▸ **REQUIRED WORK**
1: Answer these from the text on quality standardisation, one per line:
(a) What date does it give?
(b) Since what year has the speaker been in the translation industry?
(c) Which university awarded the speaker's PhD?
2: Set down, word for word, the stretch of the text on quality standardisation from "Abstract: Quality in" through "in that process.".
3: Resume the text on quality standardisation, picking up right after its final sentence.

-- begin SOURCE --

Dr Juan José Arevalillo Doval, CEO/Managing director of Hermes

Quality standardisation in language industry

27 November 2020

Abstract: Quality in the language services industry is a very blurred term, but omnipresent in all activities from the moment a customer requests a translation service to the delivery and final closing of the project. In this process everything is measured and compliance with all requirements is usually a guarantee of success with the customer. In addition, there are numerous quality standards under ISO’s umbrella covering different services and aspects in this industry, which are applied on a daily basis and also form the basis of numerous academic programmes. Knowing this environment is essential for the future professionals so that they can know where they fit into the process and how to behave and act in that process.

Bio: PhD in Translation by University of Malaga, MA in Specialised Translation by the Institute of Modern Languages and Translators by Madrid Complutense University and BA in English Language and Literature by Madrid Complutense University.

In translation industry since 1980, he is the Managing Director at Hermes Traducciones y Servicios Lingüísticos. Previously worked as a freelance translator and as a language specialist and localiser in Digital Equipment Corporation.

-- end SOURCE --
-- begin DATASET CONTENT --

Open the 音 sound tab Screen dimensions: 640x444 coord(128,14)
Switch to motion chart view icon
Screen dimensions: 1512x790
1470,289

-- end DATASET CONTENT --

▸ **ANSWERS**
1:
(a) 27 November 2020
(b) 1980
(c) University of Malaga

2:
Abstract: Quality in the language services industry is a very blurred term, but omnipresent in all activities from the moment a customer requests a translation service to the delivery and final closing of the project. In this process everything is measured and compliance with all requirements is usually a guarantee of success with the customer. In addition, there are numerous quality standards under ISO’s umbrella covering different services and aspects in this industry, which are applied on a daily basis and also form the basis of numerous academic programmes. Knowing this environment is essential for the future professionals so that they can know where they fit into the process and how to behave and act in that process.

3:
A lecturer on Translation at Alfonso X University (Madrid) and International University of Valence (Spain), he is also the professional advisor for future graduates in the former university. He works with other Spanish high-education centres such as Autonomous University of Madrid, Autonomous University of Barcelona and ISTRAD of Seville.

Formerly Vice-president and Treasurer of the European Union of Associations of Translation Companies (EUATC), now he is the EUATC Youth Ambassador to try to cover the gap between university and industry and help new graduates join professional world. He is also the Chairman of the Spanish Association of LSPs (ASPROSET).

Chairman of Spanish Committee for Translation Services at UNE (Spanish Standardisation Association), and one of the creators of EN-15038 and ISO-17100 standards. He is also a member of ISO TC37 Committee for Translation Services.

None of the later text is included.